==== Passage shown ====

He was born to a wealthy family in Cecil County, Maryland, where he attended public school. After graduating from Kenyon College in Gambier, Ohio, in 1832, he went on to study law in Massachusetts and at Yale University. Upon his graduation from Yale in 1835, Davis moved to Bloomington, Illinois, to practice law. He also served as a member of the Illinois House of Representatives in 1845 and a delegate to the Illinois constitutional convention in McLean County, 1847. From 1848 to 1862, Davis presided over the court of the Illinois Eighth Circuit, the same circuit where attorney Abraham Lincoln was practicing. Davis was a delegate to the 1860 Republican National Convention in Chicago, serving as Lincoln’s campaign manager during the 1860 presidential election. After President Lincoln’s assassination, Judge Davis was an administrator of his estate.
On October 17, 1862, Davis received a recess appointment from President Lincoln to a seat on the U.S. Supreme Court vacated by the resignation of John Archibald Campbell, who had resigned in protest of Lincoln’s perceived intent to go to war with seceding Southern states. Formally nominated on December 1, 1862, Davis was confirmed by the United States Senate on December 8, 1862, and received his commission the same day.
On the Court, Davis became famous for writing one of the most profound decisions in the Supreme Court history, Ex Parte Milligan (1866). In that decision, the court set aside the death sentence imposed during the Civil War by a military commission upon a civilian, Lambdin P. Milligan. Milligan had been found guilty of inciting insurrection. The Supreme Court held that since the civil courts were operative, the trial of a civilian by a military tribunal was unconstitutional. The opinion denounced arbitrary military power, effectively becoming one of the bulwarks of held notions of American civil liberty. In 1870 he held, with the minority of the Supreme Court, that the acts of Congress making government notes a legal tender in payment of debts were constitutional. He is the only judge of the Supreme Court with no recorded affiliation to any religious sect.
After refusing calls to become Chief Justice, Davis, a registered independent, was nominated for President by the Labor Reform Convention in February 1872 on a platform that declared, among other things, in favor of a national currency “based on the faith and resources of the nation,” and interchangeable with 3.65% bonds of the government, and demanded the establishment of an eight-hour law throughout the country, and the payment of the national debt “without mortgaging the property of the people to enrich capitalists.” In answer to the letter informing him of the nomination, Judge Davis said: “Be pleased to thank the convention for the unexpected honor which they have conferred upon me. The chief magistracy of the republic should neither be sought nor declined by any American citizen.”
He withdrew from the presidential contest when he failed to receive the Liberal Republican Party nomination, which went to editor Horace Greeley. Greeley died after the popular election and before the return of the electoral vote. One of Greeley’s electoral votes went to Davis.

==== Information shown ====

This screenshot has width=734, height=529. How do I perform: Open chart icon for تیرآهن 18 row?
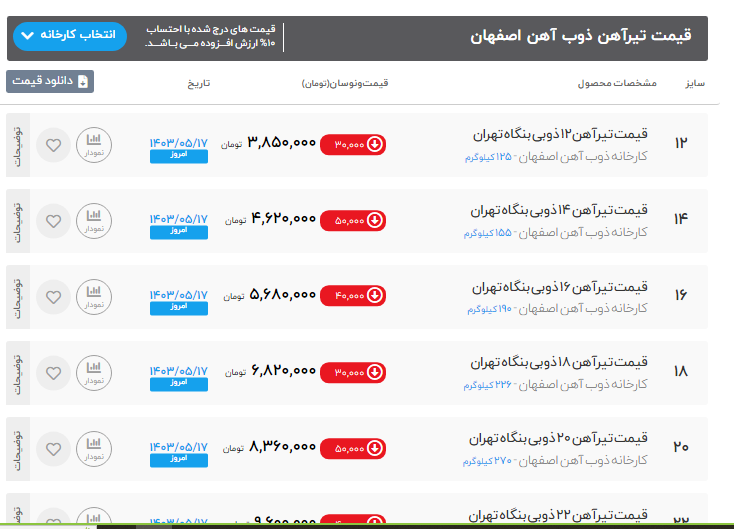point(94,372)

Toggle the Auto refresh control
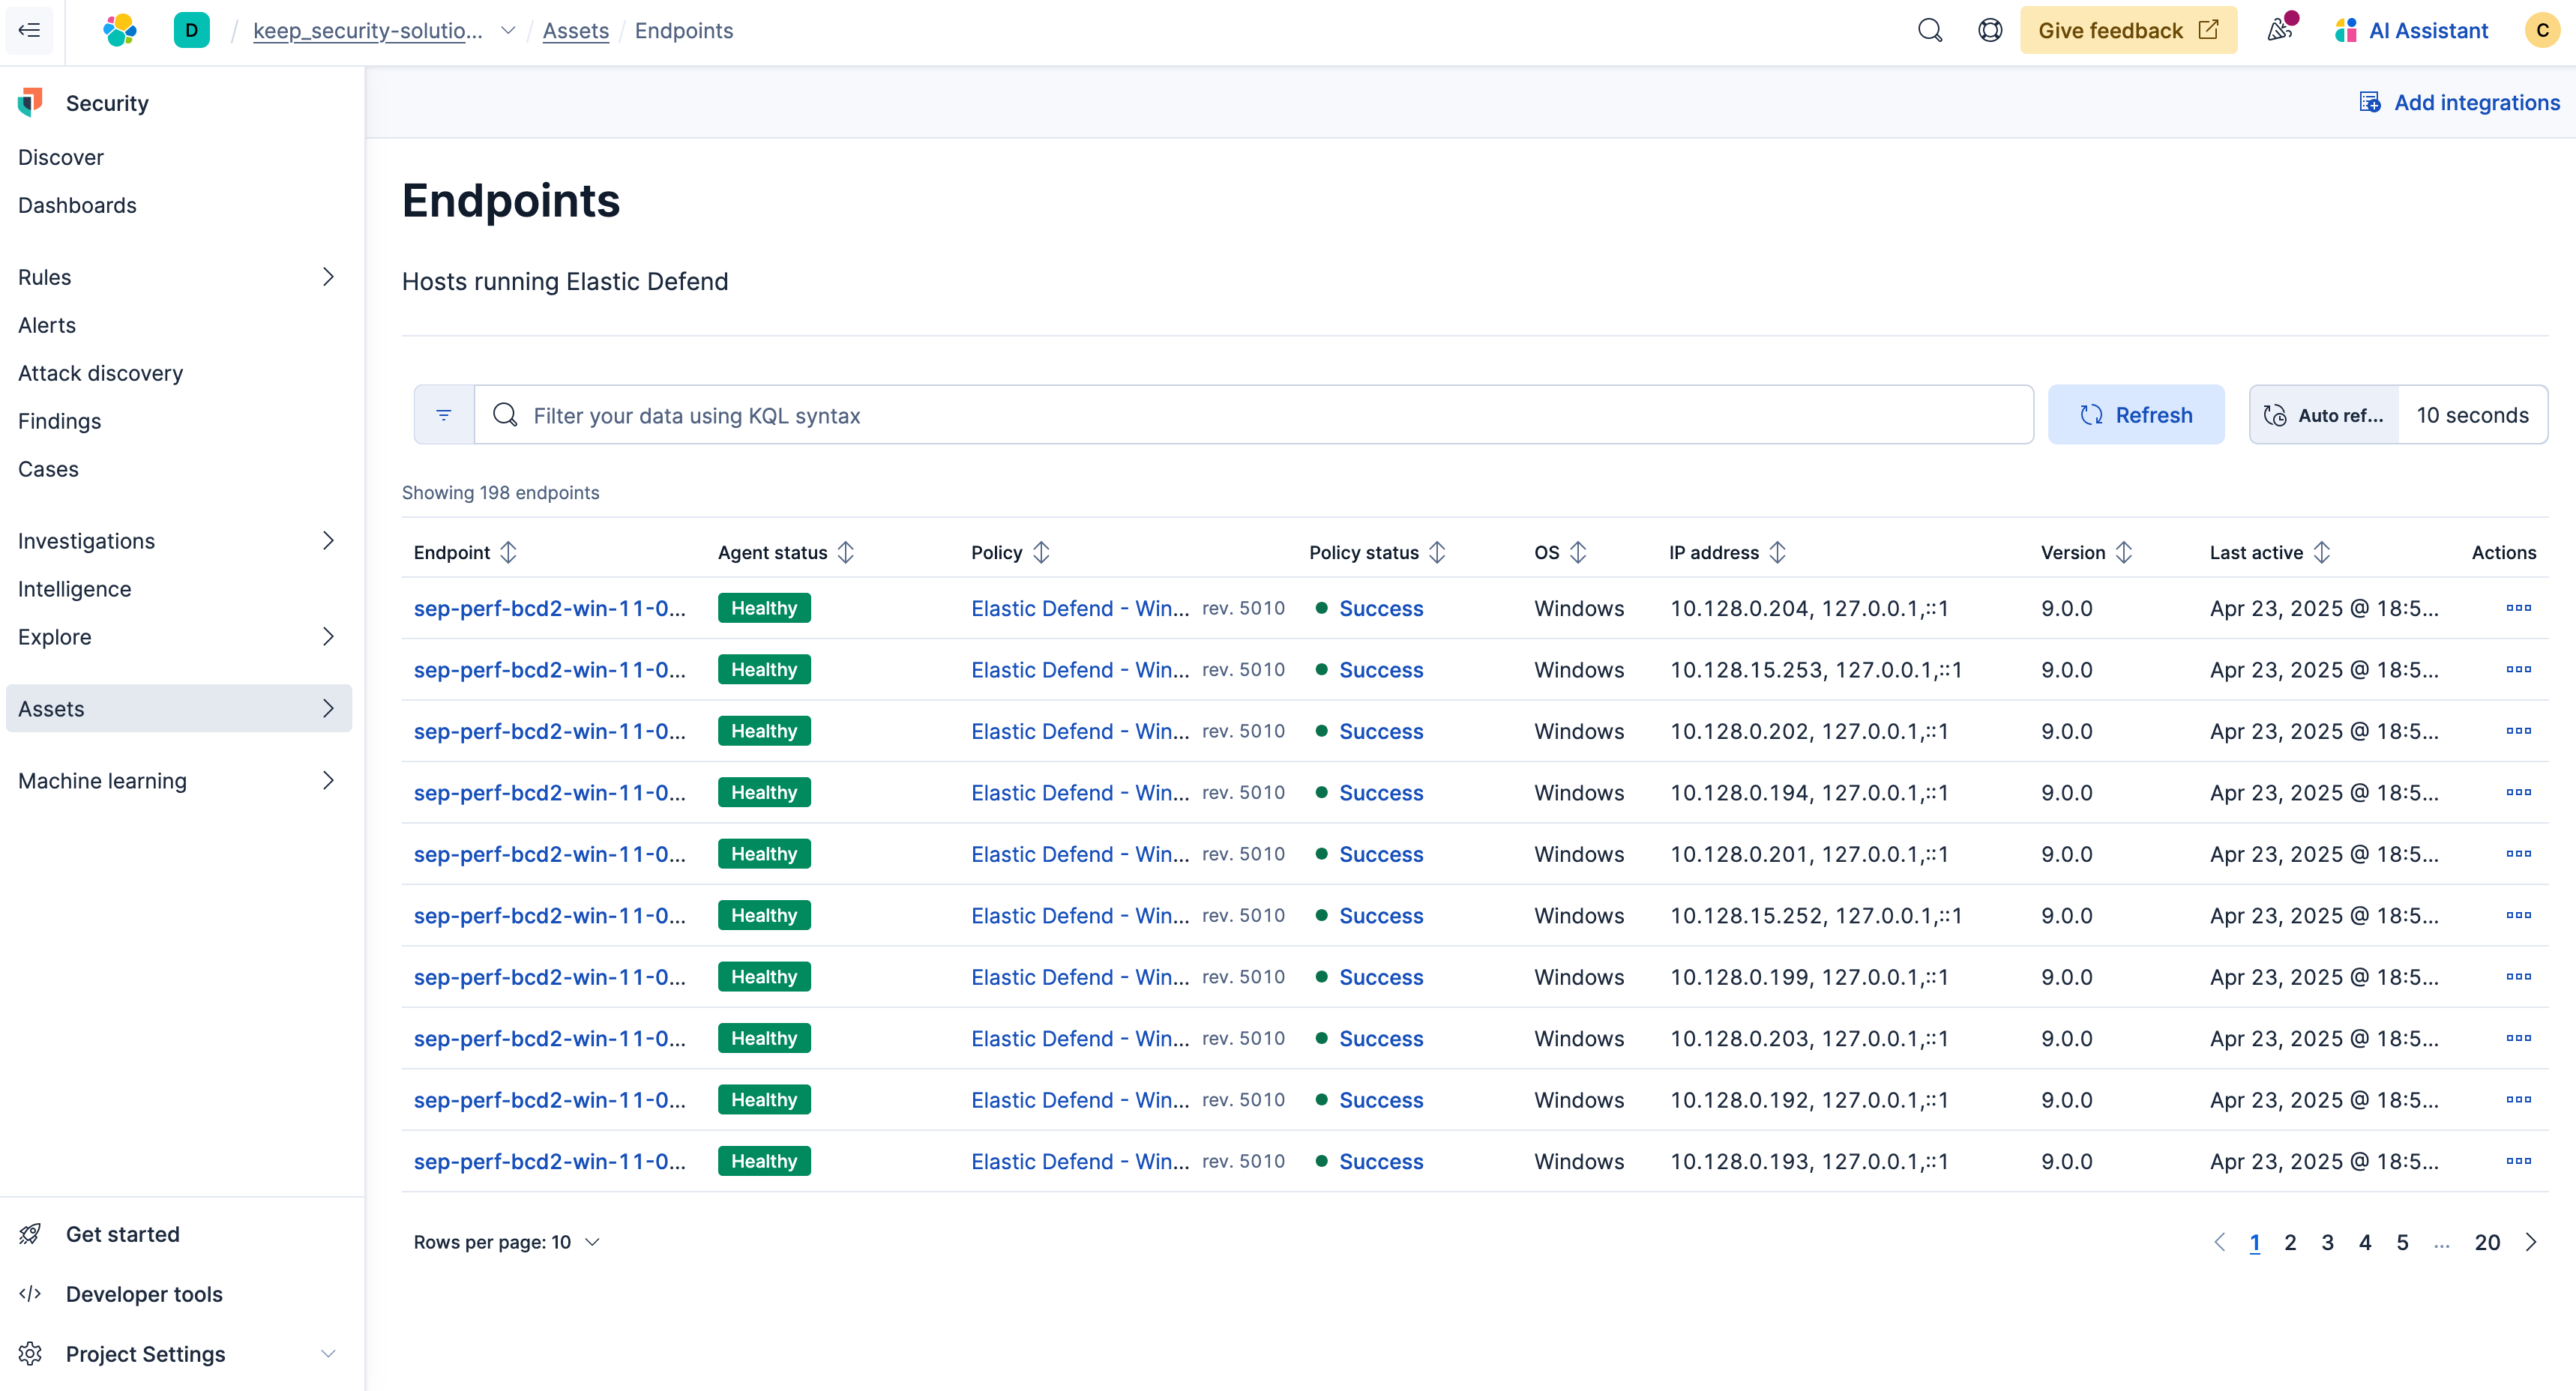pyautogui.click(x=2324, y=415)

====

* Challenge
Copy word for word the part of the passage about Davis starting at "He withdrew from" and ending at "went to Davis.". The listing is separate from the passage about Davis.

* Response to this task
He withdrew from the presidential contest when he failed to receive the Liberal Republican Party nomination, which went to editor Horace Greeley. Greeley died after the popular election and before the return of the electoral vote. One of Greeley’s electoral votes went to Davis.